= Skyline, Ottawa =

Neighbourhood in Ottawa, Ontario, Canada

Skyline is a neighbourhood in Knoxdale-Merivale Ward in Ottawa, Ontario, Canada. Prior to amalgamation in 2001, the neighbourhood was located in the City of Nepean. It is bounded on the south by Meadowlands Drive of Parkwood Hills, on the west by Clyde Avenue and Merivale Road, on the north by Baseline Road and on the east by the neighbourhood of Fisher Heights.

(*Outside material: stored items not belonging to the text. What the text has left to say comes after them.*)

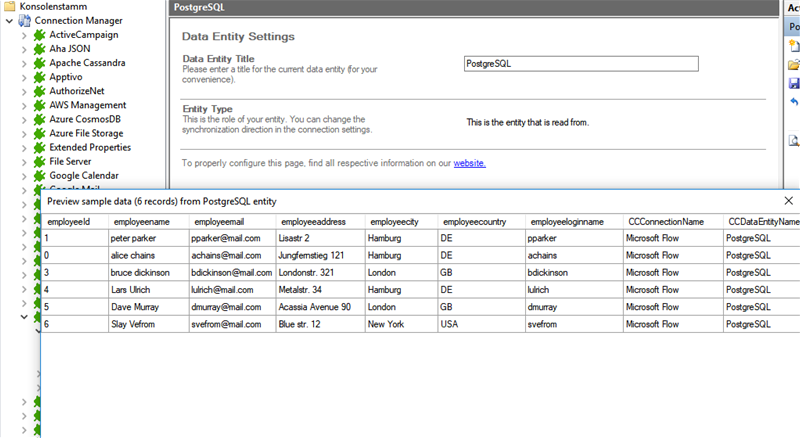
Task: Click the save icon in Actions pane
Action: click(794, 83)
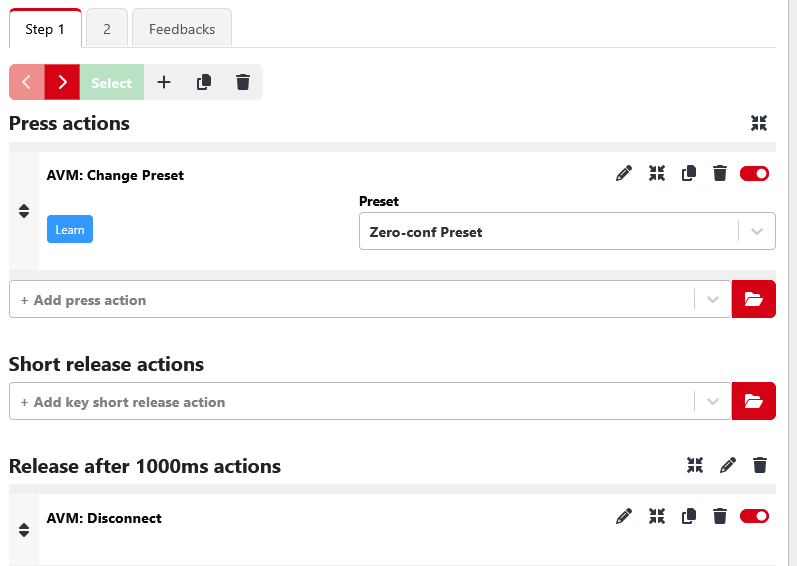Duplicate the AVM: Change Preset action
797x566 pixels.
688,174
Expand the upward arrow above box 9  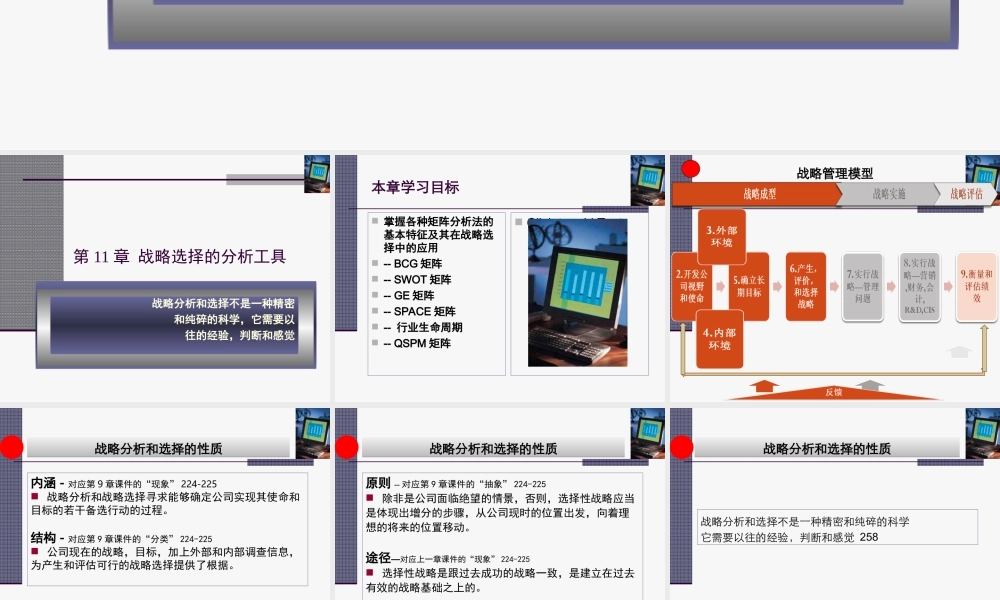pos(958,351)
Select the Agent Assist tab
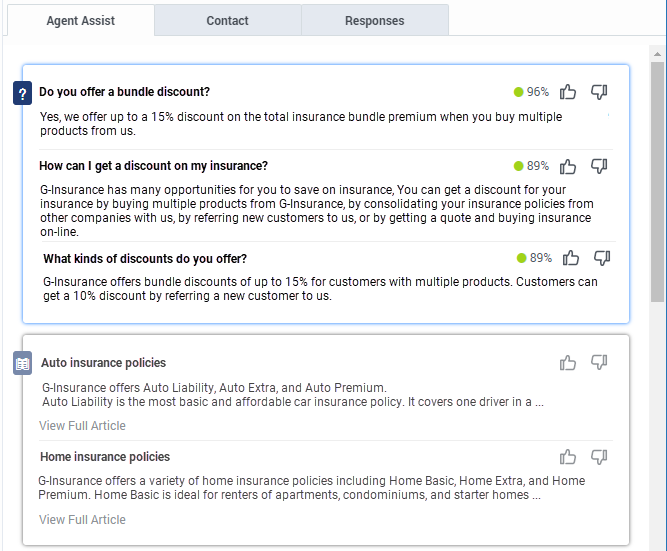The height and width of the screenshot is (551, 667). 81,20
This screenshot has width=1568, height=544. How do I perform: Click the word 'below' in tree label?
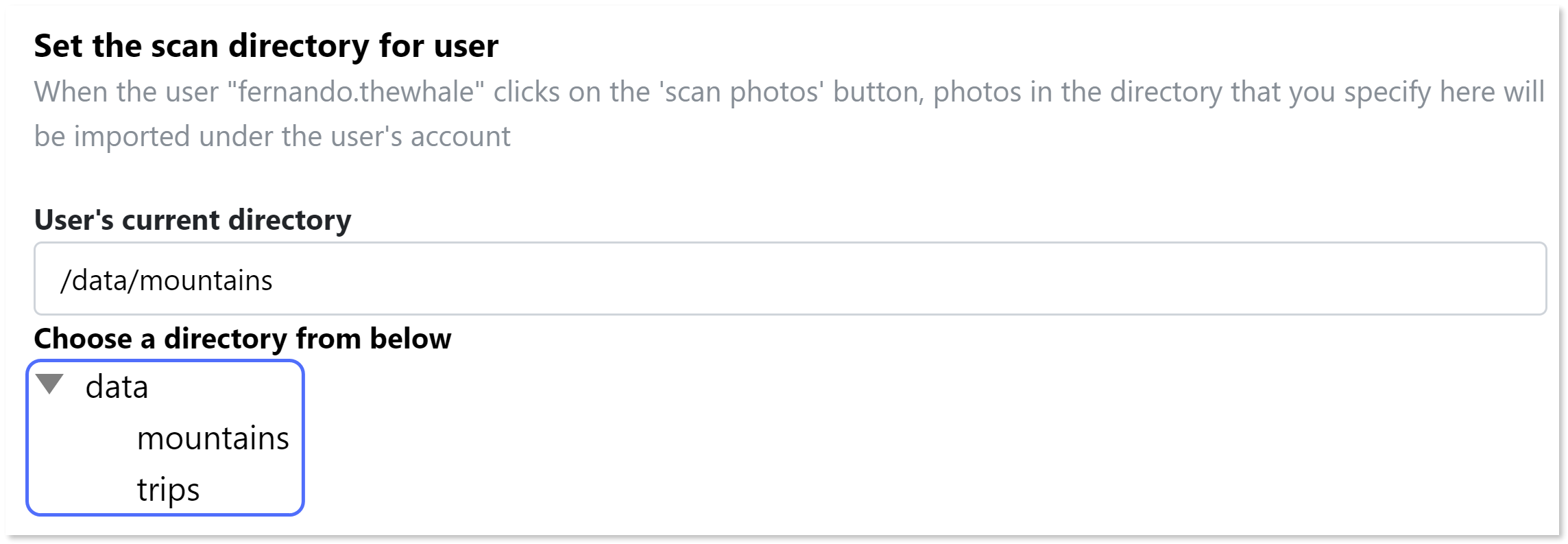point(411,339)
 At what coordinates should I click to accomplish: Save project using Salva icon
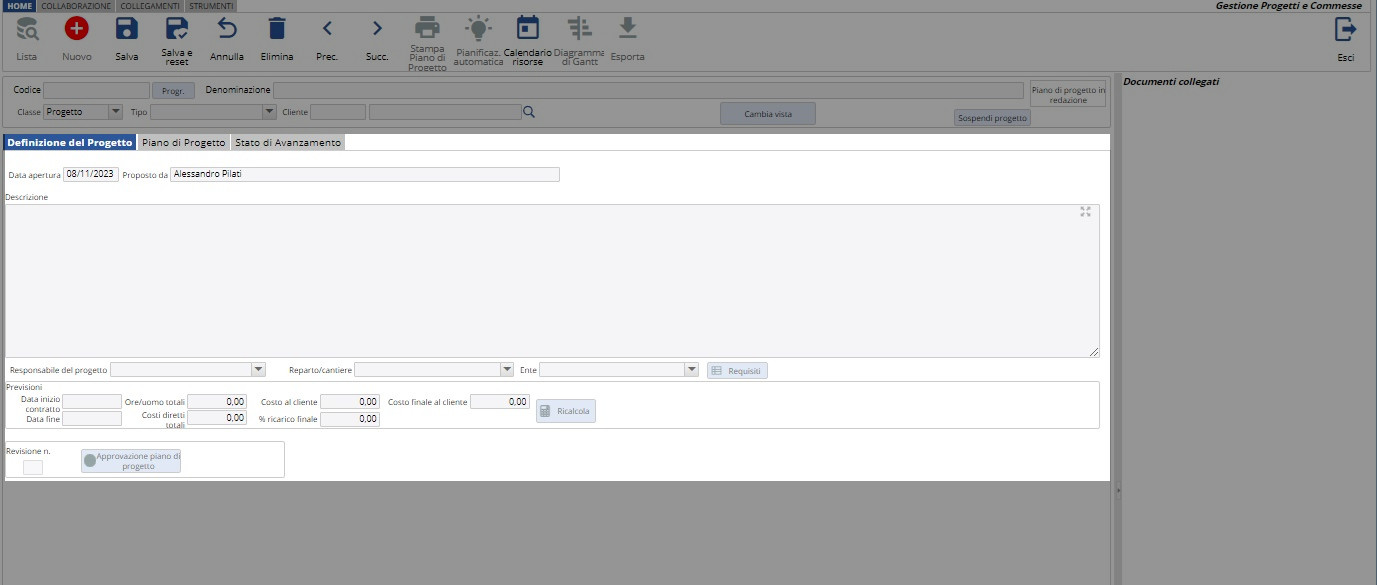click(x=127, y=30)
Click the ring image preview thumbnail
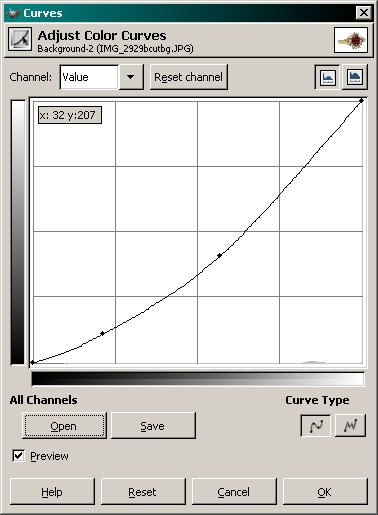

Most of the houses were built from the early 1950s to 1970s. The community has Minto property featuring a 12-storey high rise with town houses on Eleanor Drive which is owned by Minto Developments Inc. In the early 2000s some garden homes were built off Eleanor Drive. In 2008, Encore Private was built just off Farlane Drive and Baseline Road.

==Features==
The neighbourhood includes Meadowlands Mall and Emerald Plaza in the southwest corner. It is also home of the City View Curling Club (despite City View being west of Clyde/Merivale). The neighbourhood is also home to Gilbey Park and Eleanor Park. CTV Ottawa had had its headquarters in Skyline, from the 1950s until February 2010, when its newsroom was gutted by fire.